Information provided:
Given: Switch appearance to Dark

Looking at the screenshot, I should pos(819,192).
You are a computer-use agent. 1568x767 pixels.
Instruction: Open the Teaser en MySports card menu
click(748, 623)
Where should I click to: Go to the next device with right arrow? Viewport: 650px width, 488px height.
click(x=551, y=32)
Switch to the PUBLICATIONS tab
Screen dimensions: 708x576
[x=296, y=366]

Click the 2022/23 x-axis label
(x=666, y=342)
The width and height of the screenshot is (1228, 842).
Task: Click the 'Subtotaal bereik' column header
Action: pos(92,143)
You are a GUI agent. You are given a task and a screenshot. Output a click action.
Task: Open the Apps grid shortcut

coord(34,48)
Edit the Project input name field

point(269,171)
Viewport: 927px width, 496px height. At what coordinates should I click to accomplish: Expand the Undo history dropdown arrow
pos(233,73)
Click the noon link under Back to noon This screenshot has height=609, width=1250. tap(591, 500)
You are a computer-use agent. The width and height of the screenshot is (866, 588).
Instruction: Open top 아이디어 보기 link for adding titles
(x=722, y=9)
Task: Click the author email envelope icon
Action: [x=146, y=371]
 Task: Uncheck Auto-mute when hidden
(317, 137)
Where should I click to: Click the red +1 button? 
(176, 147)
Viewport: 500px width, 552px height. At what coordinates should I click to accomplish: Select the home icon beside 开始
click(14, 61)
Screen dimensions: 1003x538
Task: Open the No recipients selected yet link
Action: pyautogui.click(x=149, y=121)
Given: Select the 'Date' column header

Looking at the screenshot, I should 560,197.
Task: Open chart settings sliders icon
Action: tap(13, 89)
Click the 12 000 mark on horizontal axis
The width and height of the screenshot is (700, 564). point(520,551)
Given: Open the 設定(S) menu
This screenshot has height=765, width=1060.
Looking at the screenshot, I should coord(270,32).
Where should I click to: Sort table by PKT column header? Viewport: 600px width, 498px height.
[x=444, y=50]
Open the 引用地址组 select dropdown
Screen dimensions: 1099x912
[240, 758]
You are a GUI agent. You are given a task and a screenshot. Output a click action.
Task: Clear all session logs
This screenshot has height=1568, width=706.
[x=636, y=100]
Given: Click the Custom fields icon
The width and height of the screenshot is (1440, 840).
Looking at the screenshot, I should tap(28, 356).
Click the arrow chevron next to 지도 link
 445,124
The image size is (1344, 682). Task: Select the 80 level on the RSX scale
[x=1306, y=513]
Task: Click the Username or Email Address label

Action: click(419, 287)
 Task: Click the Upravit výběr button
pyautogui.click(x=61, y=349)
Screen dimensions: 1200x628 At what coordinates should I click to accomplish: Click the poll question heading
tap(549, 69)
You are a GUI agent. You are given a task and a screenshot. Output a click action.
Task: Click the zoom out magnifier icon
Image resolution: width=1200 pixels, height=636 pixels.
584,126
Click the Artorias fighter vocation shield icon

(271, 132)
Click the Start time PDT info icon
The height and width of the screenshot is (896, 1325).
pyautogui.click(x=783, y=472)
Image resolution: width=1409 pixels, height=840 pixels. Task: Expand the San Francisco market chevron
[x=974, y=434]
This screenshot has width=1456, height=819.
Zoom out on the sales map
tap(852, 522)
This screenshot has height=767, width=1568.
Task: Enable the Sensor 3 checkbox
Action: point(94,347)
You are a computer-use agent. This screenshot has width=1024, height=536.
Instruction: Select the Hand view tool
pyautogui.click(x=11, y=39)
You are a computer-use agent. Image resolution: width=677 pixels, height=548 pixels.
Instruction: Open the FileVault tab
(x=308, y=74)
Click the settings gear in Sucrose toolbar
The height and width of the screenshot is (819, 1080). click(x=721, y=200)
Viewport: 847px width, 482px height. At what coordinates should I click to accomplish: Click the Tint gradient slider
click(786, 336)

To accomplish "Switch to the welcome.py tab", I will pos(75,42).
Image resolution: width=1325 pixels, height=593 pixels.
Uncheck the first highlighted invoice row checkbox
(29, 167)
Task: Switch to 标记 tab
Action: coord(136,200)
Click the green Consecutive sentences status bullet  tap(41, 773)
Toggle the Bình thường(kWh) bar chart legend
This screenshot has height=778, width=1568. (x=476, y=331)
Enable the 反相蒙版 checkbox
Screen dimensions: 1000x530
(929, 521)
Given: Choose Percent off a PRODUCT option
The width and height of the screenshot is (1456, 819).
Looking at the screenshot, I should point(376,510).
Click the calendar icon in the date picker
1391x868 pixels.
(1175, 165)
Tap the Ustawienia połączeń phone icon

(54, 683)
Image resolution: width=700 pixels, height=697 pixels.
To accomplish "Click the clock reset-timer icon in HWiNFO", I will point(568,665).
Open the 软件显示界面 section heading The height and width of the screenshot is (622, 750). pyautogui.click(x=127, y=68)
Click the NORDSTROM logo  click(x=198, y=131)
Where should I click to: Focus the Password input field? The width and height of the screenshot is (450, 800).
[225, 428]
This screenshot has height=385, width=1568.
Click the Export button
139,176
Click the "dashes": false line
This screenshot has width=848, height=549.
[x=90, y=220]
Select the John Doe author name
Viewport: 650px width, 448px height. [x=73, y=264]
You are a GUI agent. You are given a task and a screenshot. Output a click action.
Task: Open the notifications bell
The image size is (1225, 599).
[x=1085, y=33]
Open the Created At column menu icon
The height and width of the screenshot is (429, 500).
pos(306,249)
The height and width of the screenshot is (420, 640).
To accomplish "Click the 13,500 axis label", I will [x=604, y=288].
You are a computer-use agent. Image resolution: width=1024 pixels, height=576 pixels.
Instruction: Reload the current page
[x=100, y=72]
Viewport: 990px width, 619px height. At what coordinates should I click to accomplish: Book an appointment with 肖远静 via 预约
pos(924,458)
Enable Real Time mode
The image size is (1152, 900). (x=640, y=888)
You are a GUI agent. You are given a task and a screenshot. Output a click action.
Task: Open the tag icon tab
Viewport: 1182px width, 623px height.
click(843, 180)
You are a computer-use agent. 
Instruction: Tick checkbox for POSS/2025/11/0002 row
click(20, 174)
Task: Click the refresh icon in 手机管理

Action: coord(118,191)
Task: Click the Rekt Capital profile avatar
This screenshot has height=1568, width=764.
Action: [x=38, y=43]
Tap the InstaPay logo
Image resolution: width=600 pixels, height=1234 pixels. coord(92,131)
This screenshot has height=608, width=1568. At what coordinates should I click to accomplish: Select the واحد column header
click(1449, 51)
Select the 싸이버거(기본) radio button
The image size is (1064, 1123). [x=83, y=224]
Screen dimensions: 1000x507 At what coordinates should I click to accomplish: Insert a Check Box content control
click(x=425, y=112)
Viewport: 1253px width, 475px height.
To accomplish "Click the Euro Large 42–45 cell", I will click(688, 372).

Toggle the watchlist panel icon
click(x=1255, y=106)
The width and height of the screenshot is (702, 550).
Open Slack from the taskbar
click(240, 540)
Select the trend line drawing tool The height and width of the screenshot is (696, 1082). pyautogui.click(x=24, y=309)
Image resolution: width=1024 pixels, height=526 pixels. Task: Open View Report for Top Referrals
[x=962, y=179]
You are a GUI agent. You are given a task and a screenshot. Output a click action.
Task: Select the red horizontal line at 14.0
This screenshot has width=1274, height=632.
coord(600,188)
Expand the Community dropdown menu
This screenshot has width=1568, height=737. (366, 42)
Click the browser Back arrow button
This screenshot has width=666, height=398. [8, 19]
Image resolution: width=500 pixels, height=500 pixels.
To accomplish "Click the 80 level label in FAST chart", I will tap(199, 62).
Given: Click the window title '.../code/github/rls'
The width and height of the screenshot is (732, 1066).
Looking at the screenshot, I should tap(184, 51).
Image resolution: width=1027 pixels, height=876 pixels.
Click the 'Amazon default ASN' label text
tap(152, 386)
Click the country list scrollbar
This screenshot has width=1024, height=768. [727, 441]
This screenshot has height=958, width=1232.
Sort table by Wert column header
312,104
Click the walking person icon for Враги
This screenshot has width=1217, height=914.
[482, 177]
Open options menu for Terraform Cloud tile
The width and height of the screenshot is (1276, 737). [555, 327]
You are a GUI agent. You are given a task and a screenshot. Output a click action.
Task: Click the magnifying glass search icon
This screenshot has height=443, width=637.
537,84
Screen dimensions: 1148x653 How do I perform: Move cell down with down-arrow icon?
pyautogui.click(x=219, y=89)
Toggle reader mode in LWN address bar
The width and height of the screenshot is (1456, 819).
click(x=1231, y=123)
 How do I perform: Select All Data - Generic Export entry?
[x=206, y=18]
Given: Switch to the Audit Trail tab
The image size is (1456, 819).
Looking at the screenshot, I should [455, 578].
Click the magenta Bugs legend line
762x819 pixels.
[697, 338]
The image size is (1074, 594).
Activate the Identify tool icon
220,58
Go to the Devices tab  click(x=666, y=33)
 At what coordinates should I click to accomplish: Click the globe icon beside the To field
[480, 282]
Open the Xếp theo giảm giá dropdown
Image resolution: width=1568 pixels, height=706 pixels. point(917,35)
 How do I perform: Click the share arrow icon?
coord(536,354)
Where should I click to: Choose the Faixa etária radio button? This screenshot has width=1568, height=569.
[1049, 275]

Exercise:
Only the last part of the entries above is needed: please copy the line with "the To field" and each line after it exactly.

Written response:
 At what coordinates should I click to accomplish: Click the globe icon beside the To field
[480, 282]
Open the Xếp theo giảm giá dropdown
Image resolution: width=1568 pixels, height=706 pixels. point(917,35)
 How do I perform: Click the share arrow icon?
coord(536,354)
Where should I click to: Choose the Faixa etária radio button? This screenshot has width=1568, height=569.
[1049, 275]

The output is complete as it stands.